▶ [THE EXERCISE] Reproduce the items below word for word, from the line with "This screenshot has width=1792, height=1372." through the line with "is located at coordinates (1769, 264).", including both of those lines and nothing else.

▶ [LISTED ENTRIES]
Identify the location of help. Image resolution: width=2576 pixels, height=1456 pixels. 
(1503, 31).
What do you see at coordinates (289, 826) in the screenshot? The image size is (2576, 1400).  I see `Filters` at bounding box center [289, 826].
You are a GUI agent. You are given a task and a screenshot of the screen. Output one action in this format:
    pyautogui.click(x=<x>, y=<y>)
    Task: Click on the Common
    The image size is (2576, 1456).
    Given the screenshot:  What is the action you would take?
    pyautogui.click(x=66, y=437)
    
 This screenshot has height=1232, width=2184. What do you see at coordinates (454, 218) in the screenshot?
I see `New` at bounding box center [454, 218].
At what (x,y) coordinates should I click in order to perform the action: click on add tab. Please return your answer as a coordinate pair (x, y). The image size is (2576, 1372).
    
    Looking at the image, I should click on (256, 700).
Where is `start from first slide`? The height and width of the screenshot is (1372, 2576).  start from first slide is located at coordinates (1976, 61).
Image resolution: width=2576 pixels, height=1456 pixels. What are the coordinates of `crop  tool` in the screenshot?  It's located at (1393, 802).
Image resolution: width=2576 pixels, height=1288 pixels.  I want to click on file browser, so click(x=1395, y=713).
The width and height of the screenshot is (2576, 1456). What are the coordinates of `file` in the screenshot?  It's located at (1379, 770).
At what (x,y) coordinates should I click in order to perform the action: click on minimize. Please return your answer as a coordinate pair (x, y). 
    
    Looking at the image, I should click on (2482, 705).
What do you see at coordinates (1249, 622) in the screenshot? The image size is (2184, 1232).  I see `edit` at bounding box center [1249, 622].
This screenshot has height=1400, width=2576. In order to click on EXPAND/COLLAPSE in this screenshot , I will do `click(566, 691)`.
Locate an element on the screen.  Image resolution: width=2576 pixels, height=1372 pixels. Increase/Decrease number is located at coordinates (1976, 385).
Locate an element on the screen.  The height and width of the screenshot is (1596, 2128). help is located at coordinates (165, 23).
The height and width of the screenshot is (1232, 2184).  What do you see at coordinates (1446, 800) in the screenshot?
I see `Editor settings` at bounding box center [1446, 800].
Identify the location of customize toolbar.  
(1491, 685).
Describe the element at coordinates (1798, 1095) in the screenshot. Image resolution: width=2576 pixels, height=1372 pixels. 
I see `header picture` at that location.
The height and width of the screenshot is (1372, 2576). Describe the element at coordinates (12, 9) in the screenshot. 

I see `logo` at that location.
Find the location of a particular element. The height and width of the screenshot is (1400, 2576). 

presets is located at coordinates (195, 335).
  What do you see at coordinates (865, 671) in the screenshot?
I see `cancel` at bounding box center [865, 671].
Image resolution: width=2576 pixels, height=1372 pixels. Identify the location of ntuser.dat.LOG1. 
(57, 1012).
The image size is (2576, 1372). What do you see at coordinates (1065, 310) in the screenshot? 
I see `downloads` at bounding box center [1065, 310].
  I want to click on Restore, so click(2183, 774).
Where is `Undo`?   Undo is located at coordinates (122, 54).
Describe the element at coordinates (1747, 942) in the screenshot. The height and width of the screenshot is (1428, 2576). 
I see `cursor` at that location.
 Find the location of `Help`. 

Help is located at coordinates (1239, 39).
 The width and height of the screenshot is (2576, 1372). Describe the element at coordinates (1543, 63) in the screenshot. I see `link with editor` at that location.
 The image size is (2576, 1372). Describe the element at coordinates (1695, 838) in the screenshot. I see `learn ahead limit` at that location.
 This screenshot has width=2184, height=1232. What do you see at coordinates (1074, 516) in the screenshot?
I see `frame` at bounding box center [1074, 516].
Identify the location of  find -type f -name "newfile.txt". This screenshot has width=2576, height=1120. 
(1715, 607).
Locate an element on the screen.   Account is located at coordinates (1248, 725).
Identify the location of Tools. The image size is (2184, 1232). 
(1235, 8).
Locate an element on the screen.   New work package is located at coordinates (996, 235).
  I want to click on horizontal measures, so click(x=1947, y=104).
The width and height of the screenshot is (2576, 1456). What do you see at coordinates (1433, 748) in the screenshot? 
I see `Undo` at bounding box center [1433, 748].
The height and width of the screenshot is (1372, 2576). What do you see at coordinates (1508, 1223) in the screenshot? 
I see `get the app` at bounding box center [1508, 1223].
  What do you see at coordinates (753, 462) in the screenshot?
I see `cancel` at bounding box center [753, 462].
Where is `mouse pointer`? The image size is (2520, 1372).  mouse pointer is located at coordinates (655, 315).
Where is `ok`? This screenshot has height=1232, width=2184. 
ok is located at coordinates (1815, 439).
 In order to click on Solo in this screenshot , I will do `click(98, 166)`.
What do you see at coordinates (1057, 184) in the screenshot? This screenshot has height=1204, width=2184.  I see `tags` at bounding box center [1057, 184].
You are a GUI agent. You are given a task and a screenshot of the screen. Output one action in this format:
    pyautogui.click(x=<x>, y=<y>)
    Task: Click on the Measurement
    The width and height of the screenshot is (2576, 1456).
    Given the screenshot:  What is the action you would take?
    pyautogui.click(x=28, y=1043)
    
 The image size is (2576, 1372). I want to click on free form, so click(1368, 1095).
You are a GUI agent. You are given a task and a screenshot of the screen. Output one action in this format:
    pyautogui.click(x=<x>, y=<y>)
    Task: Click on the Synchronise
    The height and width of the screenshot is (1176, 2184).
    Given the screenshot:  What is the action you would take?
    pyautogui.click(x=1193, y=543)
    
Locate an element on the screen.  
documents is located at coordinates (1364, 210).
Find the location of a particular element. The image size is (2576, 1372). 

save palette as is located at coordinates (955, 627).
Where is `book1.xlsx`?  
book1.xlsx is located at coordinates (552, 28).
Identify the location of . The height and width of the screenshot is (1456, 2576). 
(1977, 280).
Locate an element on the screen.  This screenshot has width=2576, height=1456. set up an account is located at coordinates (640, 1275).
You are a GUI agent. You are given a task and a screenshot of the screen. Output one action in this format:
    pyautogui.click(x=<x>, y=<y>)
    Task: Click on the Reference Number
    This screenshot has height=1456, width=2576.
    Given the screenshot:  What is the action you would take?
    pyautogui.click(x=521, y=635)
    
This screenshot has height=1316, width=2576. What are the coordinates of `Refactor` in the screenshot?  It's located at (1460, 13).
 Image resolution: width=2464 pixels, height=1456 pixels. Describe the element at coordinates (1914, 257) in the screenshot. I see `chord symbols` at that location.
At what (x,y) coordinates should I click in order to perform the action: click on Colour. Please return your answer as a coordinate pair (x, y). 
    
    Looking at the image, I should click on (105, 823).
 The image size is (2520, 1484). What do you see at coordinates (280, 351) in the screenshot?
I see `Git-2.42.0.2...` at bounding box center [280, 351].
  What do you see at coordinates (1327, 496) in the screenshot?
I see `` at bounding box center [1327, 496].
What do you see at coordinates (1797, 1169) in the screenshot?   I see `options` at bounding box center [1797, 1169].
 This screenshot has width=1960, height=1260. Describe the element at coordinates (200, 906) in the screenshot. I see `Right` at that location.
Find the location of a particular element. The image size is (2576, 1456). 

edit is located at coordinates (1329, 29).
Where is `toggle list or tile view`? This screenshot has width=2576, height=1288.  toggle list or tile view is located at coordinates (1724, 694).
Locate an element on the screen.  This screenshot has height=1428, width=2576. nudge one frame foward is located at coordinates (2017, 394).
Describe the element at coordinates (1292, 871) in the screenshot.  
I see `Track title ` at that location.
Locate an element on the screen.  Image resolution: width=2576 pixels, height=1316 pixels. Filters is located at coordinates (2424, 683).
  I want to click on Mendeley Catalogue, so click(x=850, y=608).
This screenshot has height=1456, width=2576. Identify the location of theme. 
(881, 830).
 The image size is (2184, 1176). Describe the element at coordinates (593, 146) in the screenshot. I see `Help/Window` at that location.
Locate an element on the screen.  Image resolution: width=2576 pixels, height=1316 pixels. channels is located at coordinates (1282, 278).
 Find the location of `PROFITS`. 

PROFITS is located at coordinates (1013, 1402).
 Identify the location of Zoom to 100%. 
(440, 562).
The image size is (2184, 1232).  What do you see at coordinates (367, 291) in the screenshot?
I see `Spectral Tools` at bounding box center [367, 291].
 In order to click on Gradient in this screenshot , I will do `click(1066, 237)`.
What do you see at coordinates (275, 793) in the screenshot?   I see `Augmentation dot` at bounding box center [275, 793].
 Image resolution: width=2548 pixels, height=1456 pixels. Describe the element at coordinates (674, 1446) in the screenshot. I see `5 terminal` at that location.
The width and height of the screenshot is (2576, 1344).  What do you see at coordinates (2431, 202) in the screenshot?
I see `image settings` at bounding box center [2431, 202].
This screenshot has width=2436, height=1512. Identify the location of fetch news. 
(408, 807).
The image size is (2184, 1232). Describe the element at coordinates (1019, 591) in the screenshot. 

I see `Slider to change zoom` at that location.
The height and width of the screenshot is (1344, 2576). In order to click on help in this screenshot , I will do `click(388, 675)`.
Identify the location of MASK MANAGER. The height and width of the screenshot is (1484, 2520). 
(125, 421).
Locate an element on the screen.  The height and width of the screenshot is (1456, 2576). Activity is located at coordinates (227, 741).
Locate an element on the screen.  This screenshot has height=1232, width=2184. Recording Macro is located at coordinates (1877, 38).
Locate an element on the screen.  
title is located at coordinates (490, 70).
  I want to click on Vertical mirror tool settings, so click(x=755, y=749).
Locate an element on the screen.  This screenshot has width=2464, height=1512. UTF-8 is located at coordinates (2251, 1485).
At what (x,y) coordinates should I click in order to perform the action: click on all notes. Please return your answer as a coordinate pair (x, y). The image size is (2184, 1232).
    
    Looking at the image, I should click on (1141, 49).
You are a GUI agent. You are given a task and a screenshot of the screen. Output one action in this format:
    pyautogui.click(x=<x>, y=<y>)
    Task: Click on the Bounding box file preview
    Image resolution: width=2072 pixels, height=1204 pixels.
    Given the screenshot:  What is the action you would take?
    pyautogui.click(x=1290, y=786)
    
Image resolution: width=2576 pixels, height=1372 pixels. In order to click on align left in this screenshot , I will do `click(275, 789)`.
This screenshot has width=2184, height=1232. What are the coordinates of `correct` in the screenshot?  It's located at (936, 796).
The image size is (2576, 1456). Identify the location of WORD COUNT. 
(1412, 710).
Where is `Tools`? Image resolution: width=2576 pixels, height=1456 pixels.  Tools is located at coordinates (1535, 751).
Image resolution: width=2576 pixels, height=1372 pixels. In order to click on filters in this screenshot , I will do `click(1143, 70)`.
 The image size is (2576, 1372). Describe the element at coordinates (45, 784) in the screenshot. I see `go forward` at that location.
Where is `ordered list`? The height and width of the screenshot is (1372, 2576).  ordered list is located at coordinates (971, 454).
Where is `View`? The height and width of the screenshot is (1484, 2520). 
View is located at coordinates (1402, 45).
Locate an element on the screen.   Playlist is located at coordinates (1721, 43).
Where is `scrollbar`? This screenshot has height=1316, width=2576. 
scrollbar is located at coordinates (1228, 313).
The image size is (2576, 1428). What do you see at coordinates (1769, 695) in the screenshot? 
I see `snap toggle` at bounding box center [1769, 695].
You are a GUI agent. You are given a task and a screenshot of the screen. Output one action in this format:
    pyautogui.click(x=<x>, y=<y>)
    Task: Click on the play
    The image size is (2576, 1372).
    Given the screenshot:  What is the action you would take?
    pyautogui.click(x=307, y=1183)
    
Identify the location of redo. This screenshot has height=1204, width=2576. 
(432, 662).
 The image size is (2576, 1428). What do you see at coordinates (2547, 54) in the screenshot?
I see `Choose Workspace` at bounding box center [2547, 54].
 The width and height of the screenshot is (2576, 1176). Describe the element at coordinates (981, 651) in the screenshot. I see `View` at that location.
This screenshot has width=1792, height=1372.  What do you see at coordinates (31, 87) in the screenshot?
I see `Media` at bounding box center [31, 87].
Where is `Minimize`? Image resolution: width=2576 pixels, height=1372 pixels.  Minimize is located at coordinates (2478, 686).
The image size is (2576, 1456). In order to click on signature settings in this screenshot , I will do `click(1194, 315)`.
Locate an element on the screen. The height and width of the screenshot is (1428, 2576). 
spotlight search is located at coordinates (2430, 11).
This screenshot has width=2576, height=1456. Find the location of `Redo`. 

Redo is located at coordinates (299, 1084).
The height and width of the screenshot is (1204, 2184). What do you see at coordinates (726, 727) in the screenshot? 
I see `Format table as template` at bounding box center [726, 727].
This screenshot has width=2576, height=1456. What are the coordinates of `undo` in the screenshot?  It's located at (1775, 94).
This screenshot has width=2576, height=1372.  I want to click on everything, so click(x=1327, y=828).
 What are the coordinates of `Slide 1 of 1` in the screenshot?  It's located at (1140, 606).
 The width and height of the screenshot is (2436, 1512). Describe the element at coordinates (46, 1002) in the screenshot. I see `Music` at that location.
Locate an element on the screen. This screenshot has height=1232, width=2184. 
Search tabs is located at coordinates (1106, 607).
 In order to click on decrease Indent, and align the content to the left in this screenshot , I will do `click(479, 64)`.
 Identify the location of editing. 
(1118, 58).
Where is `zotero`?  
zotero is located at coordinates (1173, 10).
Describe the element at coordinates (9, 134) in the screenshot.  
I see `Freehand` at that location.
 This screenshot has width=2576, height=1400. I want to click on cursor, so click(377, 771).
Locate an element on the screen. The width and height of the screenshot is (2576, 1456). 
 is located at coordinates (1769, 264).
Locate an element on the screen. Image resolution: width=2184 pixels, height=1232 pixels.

▶ [THE COMPLETED TASK]
This screenshot has width=1792, height=1372.  What do you see at coordinates (31, 87) in the screenshot?
I see `Media` at bounding box center [31, 87].
Where is `Minimize`? Image resolution: width=2576 pixels, height=1372 pixels.  Minimize is located at coordinates (2478, 686).
The image size is (2576, 1456). In order to click on signature settings in this screenshot , I will do `click(1194, 315)`.
Locate an element on the screen. The height and width of the screenshot is (1428, 2576). 
spotlight search is located at coordinates (2430, 11).
This screenshot has width=2576, height=1456. Find the location of `Redo`. 

Redo is located at coordinates (299, 1084).
The height and width of the screenshot is (1204, 2184). What do you see at coordinates (726, 727) in the screenshot? 
I see `Format table as template` at bounding box center [726, 727].
This screenshot has width=2576, height=1456. What are the coordinates of `undo` in the screenshot?  It's located at (1775, 94).
This screenshot has width=2576, height=1372.  I want to click on everything, so click(x=1327, y=828).
 What are the coordinates of `Slide 1 of 1` in the screenshot?  It's located at (1140, 606).
 The width and height of the screenshot is (2436, 1512). Describe the element at coordinates (46, 1002) in the screenshot. I see `Music` at that location.
Locate an element on the screen. This screenshot has height=1232, width=2184. 
Search tabs is located at coordinates (1106, 607).
 In order to click on decrease Indent, and align the content to the left in this screenshot , I will do `click(479, 64)`.
 Identify the location of editing. 
(1118, 58).
Where is `zotero`?  
zotero is located at coordinates (1173, 10).
Describe the element at coordinates (9, 134) in the screenshot.  
I see `Freehand` at that location.
 This screenshot has width=2576, height=1400. I want to click on cursor, so click(377, 771).
Locate an element on the screen. The width and height of the screenshot is (2576, 1456). 
 is located at coordinates (1769, 264).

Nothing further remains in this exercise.